**Data excerpts:**
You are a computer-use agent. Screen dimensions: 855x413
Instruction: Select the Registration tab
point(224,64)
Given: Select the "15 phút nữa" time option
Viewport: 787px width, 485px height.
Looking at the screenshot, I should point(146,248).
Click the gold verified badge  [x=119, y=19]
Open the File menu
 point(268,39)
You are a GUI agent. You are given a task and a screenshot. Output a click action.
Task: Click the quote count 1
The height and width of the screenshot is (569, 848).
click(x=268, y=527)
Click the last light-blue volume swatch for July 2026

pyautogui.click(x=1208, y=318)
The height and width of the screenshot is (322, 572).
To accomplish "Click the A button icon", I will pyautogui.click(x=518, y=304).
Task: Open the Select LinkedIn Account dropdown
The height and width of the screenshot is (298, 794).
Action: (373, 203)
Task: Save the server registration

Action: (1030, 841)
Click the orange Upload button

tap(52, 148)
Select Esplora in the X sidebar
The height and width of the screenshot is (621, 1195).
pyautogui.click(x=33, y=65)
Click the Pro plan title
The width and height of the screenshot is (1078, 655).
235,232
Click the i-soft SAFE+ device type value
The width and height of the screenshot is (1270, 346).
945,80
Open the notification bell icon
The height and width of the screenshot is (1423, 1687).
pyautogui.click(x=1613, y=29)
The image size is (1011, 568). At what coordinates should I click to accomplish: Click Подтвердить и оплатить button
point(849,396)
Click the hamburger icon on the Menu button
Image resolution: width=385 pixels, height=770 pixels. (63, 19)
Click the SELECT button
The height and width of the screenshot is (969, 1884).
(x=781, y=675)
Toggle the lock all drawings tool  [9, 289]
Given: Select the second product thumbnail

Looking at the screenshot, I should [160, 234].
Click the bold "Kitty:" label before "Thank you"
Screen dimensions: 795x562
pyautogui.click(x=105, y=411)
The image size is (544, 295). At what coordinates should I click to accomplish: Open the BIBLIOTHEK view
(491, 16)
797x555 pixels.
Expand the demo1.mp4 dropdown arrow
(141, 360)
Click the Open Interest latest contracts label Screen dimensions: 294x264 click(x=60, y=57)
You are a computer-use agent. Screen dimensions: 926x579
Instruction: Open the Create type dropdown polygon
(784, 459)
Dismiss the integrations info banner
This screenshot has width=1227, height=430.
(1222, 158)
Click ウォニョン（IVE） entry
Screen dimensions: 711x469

**WHAT YOU SHOULD DO:**
Set down, unchanged, only those lines above that fall between the line with "The image size is (1011, 568)." and the line with "Toggle the lock", the two end lines included.

**RESPONSE AREA:**
The image size is (1011, 568). At what coordinates should I click to accomplish: Click Подтвердить и оплатить button
point(849,396)
Click the hamburger icon on the Menu button
Image resolution: width=385 pixels, height=770 pixels. (63, 19)
Click the SELECT button
The height and width of the screenshot is (969, 1884).
(x=781, y=675)
Toggle the lock all drawings tool  [9, 289]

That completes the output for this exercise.